Australia’s busiest rail network will again face widespread disruptions on Wednesday after the government failed to prevent a ramping up of industrial action.
The Fair Work Commission on Tuesday rejected a bid by the NSW government to put an end to rolling strikes that have affected the network over recent weeks.
The ruling only applies to an interim order that would have seen an emergency stop to Wednesday’s action, with further hearings scheduled for Thursday that may yield a different result.
Rail, Tram and Bus Union representatives said Wednesday’s industrial action would reduce train operations to about 70 per cent.
The union said in a release it had backed off from an earlier plan to reduce services even more because of the heavy rain.
“It’s great that the Fair Work Commission has sided with the union and agreed that our planned actions should continue, but the reality is we had already moved to ensure additional services would be available this week to assist during the current weather conditions,” RTBU NSW secretary Alex Claassens said.
Metropolitan Roads Minister Natalie Ward, filling in for the Transport Minister, said the union’s decision was a “big step in the right direction”.
“But it doesn’t entirely deal with the impact of the industrial action,” she said.
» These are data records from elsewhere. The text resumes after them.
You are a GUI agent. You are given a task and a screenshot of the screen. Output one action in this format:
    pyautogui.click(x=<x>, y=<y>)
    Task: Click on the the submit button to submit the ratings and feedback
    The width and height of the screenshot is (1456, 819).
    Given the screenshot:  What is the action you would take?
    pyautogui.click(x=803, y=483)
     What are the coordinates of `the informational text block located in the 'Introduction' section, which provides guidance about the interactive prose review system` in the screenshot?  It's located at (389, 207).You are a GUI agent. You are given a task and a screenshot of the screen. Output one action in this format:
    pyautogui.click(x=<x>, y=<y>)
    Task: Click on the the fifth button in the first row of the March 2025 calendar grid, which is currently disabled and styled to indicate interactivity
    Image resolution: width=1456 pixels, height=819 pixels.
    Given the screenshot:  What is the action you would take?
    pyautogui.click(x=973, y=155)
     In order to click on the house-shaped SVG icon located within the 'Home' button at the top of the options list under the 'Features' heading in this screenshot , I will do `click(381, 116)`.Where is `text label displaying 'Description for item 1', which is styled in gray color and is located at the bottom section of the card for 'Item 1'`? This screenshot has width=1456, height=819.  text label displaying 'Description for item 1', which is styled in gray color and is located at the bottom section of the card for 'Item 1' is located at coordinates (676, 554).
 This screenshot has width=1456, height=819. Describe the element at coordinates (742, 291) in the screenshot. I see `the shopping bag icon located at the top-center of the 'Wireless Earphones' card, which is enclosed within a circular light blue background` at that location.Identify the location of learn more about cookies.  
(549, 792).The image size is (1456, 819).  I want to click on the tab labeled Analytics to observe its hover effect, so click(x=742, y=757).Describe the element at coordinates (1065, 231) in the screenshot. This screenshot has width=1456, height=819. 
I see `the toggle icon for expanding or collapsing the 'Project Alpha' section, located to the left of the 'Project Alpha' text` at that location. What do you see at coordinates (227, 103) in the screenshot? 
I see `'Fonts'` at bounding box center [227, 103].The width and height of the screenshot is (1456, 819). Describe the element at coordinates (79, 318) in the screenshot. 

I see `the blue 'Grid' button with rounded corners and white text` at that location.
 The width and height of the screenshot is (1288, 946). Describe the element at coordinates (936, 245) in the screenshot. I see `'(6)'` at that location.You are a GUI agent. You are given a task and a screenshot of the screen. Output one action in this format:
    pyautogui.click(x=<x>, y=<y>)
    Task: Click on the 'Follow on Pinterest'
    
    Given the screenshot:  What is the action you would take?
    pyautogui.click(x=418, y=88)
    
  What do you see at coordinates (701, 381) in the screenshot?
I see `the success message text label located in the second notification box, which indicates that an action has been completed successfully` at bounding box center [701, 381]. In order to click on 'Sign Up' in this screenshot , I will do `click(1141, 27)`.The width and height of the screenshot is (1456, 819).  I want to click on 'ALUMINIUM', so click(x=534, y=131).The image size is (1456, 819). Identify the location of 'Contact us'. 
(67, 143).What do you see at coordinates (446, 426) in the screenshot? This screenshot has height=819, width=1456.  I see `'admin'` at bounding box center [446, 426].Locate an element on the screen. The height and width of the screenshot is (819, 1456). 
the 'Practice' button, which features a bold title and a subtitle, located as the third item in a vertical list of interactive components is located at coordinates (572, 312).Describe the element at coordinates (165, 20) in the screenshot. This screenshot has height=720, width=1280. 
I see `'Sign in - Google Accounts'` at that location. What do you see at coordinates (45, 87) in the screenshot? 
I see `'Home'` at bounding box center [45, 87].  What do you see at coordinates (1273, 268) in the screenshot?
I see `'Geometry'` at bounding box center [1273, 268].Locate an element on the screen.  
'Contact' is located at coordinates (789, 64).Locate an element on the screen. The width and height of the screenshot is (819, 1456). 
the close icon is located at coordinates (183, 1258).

“The proceedings in the Fair Work Commission remain on foot … and will be heard in full on Thursday.”
Sydney Trains chief executive Howard Collins said the trains were already operating at about 80 per cent capacity on Tuesday due to challenging weather conditions.
He estimated trains would run at about 60 per cent capacity on Wednesday.
“Obviously if you can avoid travel tomorrow and remain at home or not go to work that’d be great,” he urged commuters.
“If you’re travelling early tomorrow, check before you travel make sure your training is running.
“And if you can, delay your journey particularly in the peak where we expect we’ll be under the most pressure in terms of people travelling.”
At the centre of the current dispute is the RBTU’s refusal for its members to drive a new fleet of foreign-built trains over safety concerns.
It says the guards on the train won’t be able to prevent accidents if the trains aren’t modified so that new CCTV screens, communication buttons and door controls are added.
The government recently agreed to spend $264m on safety improvements to the Korean-built New Intercity Fleet following discussions with the union.
NSW Premier Dominic Perrottet gave his word that would happen but the union wants an agreement in writing to cement the changes before it ceases industrial action.
Ms Ward criticised the union for going ahead with the industrial action despite the promise to modify the trains.
“It is disappointing that the unions continue to take these steps because ultimately this just impacts on the people of NSW,” she said.
”It is disrupting, still, across the network that we don’t have that full capacity.”
“We’ve come to the table in these negotiations. And we know that those trains are safe. They should be on the tracks.”